Un par del horas después el pibe B se rencontraba con su mochila azul desvencijada. Algo de ropa, el dinero que había recaudado hasta el momento en que la policía de Jorge Macri decidió joderle el día, unos billetes que distaban bastante de los 300 mil invertidos para salir a ganarse el mango, una tarjeta Sube, y no mucho más había en la mochila. El pibe B golpeó la puerta de la mujer que al menos evitó que regresase sin nada, esa noche, al Oeste.
-¿Querés un vaso de agua?
-No, gracias
-¿Qué pasó?
– Me conocen, sí siempre ando vendiendo por acá
-¿Y qué pasó hoy?
-Ya nos venían echando de otros lados, de Moreno y Entre Ríos, después de la calle Alsina. Y nos vinimos para acá. Pero esta vez nos sacaron todo, por eso se pudrió. El mismo que vino a sacarnos, me conoce, sabe que tengo un hijo, que laburo, si otras veces me sacó parte de la mercadería, pero siempre me dejaba algo y me decía que era por mi hijo…
-¿Esa mercadería que perdiste la pagaste vos?
-Sí, claro, como 300 lucas pagué.
-¿Cuántos años tenés?
-17
-Por eso ya te largaron.
-Sí, al otro todavía no.
-¿Es la primera vez que te llevan?
-No, la otra vez me tuvo que sacar mi hermana. Mi mamá está fallecida, y no tengo papá…
-¿Tenés un hijo?
-Sí, tiene dos años y medio. Tiene mi apellido
-¿Cómo se llama?
Dice nombres y apellido de su hijo. Es la primera vez que el pibe B sonríe. La única. Y fue un instante. Agradece, saluda y se va.

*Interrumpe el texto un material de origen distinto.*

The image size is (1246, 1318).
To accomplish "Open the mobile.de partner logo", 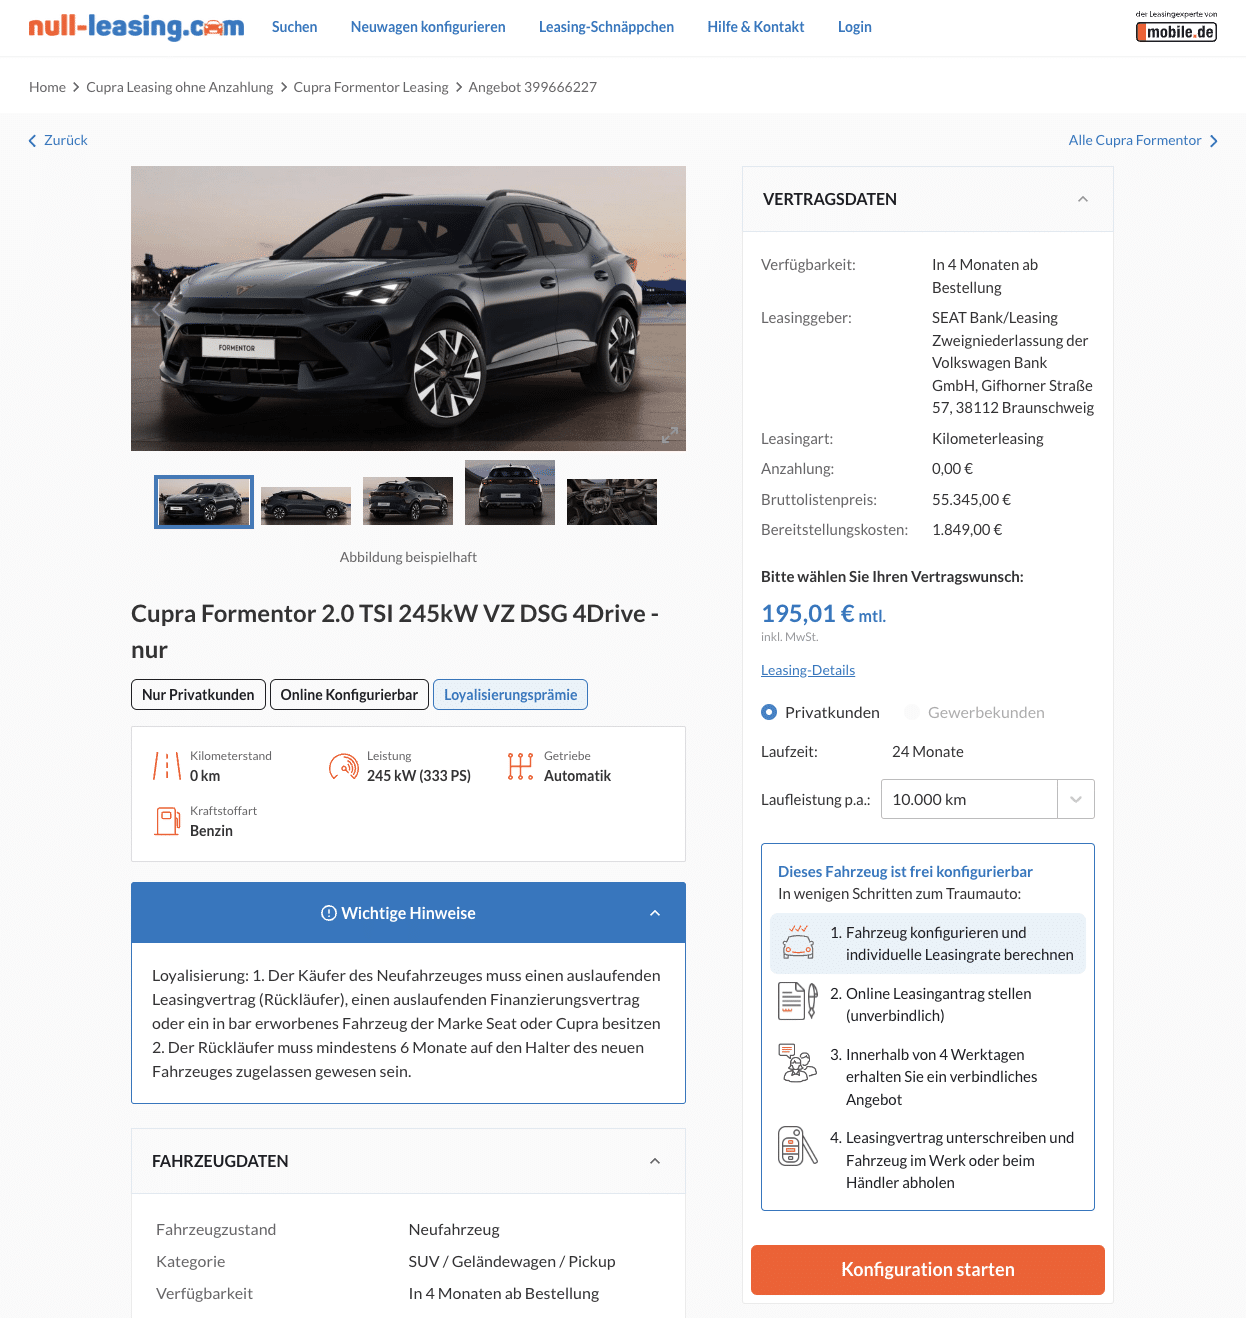I will [1176, 27].
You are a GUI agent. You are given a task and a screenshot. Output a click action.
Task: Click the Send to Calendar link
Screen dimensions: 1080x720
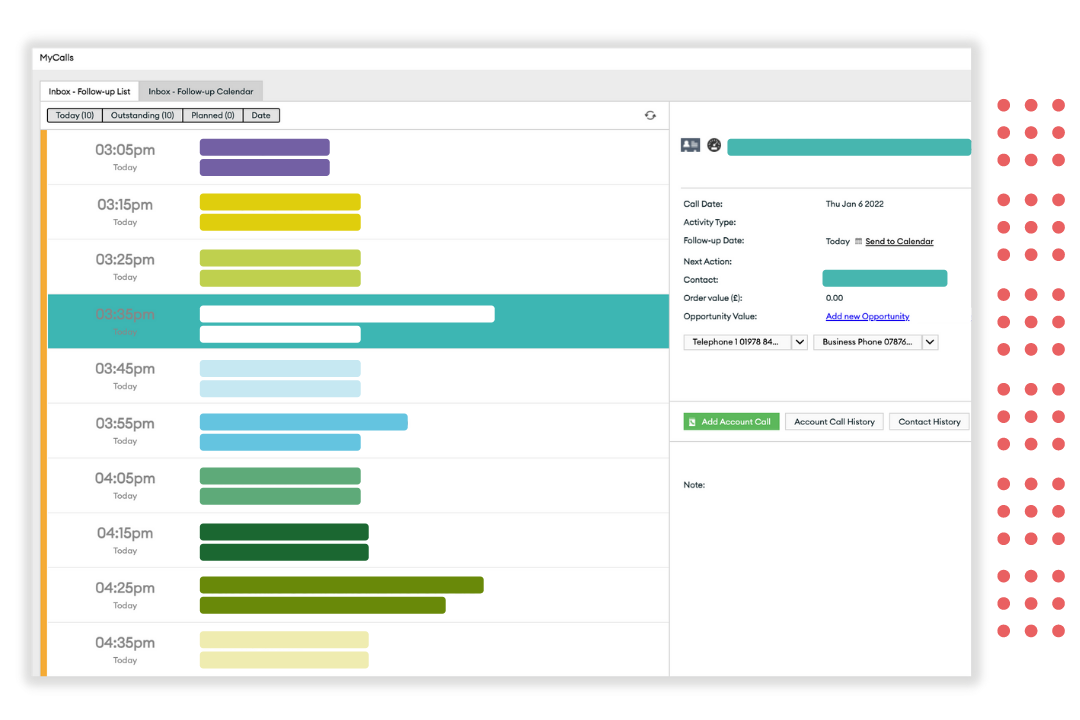[x=899, y=242]
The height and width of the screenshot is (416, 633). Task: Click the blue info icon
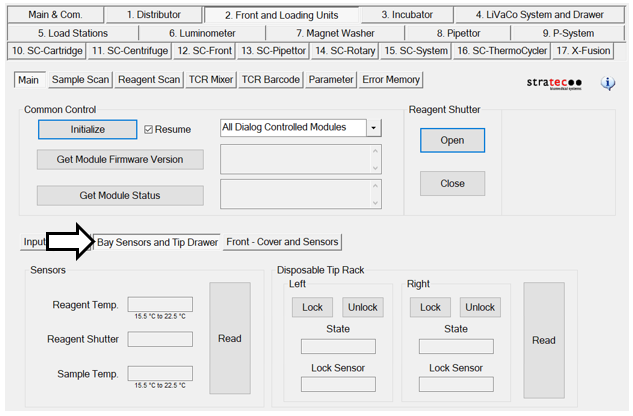tap(608, 83)
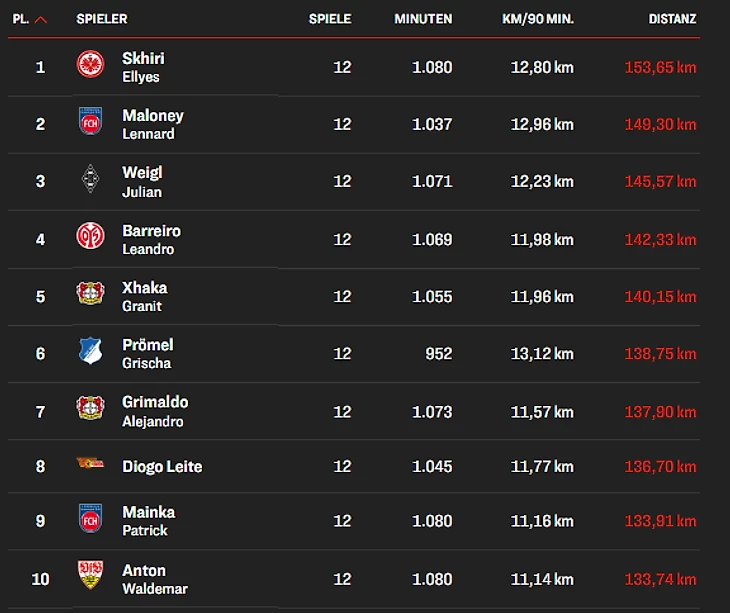The width and height of the screenshot is (730, 613).
Task: Click the Mönchengladbach crest beside Weigl
Action: click(90, 180)
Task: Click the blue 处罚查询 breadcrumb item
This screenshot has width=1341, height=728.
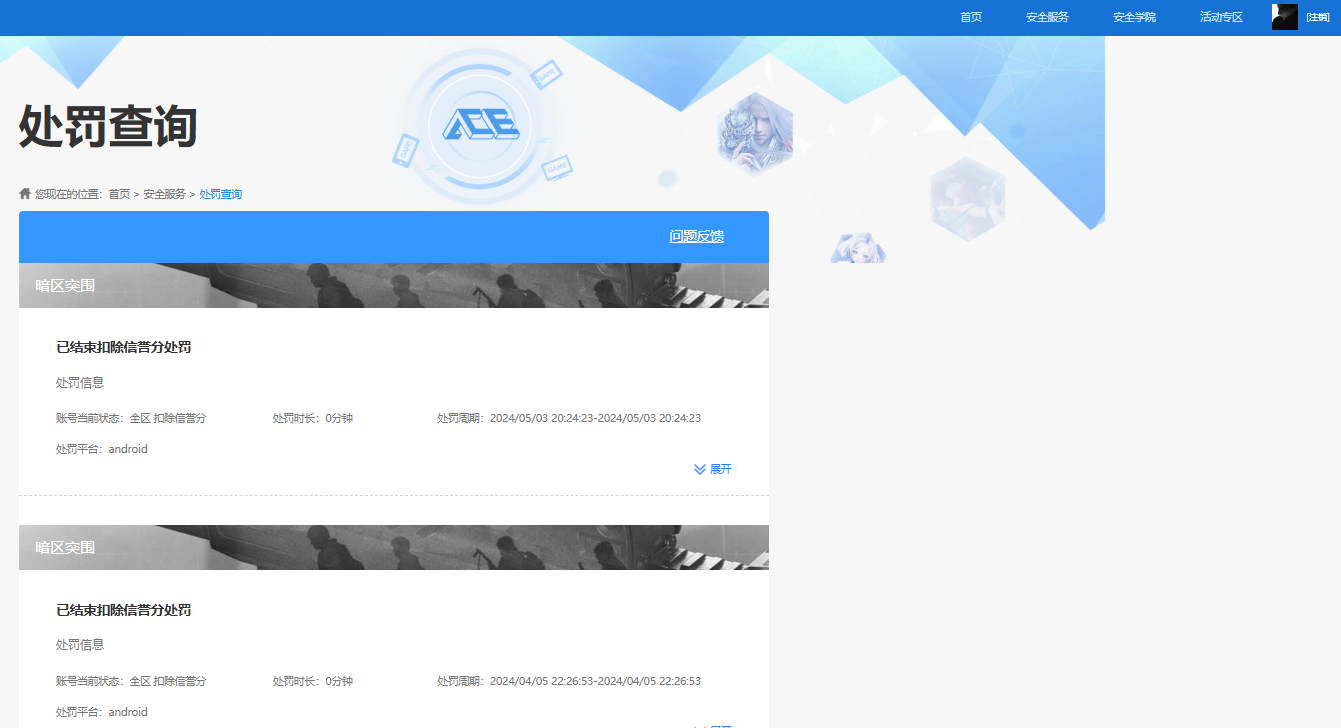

Esperará a su compañero en la misma esquina en que los esposaron. A pocas cuadras de donde la misma policía reprime cada miércoles a jubilados y jubiladas. Es un montaje represivo desplegado en la ciudad, panóptico policíaco en la metrópolis más rica y desigual del país, donde la exclusión habita a la intemperie, cuerpos a los que maltrata la indigencia, y destrata y golpea la misma policía de Jorge Macri que reprime cada miércoles a jubilados y jubiladas. La que teme la reacción de vecinos y transeúntes. La que esposó al pibe B que tiene 17 y a su compañero, unos pocos años mayor que él, al que esperará hasta que lo larguen de la seccional, en esa esquina céntrica, sucia, de paltas pisoteadas, al caer el sol de ese viernes en que le tocó perder. Llegará en un rato. Luego emprenderá el regreso a Merlo, en tren Sarmiento desde Once. Será sin las cajas para seguir vendiendo al día siguiente.
Deberá arrancar de cero. O menos diez.
Otra vez.
La paciencia no es infinita. La mecha se acorta.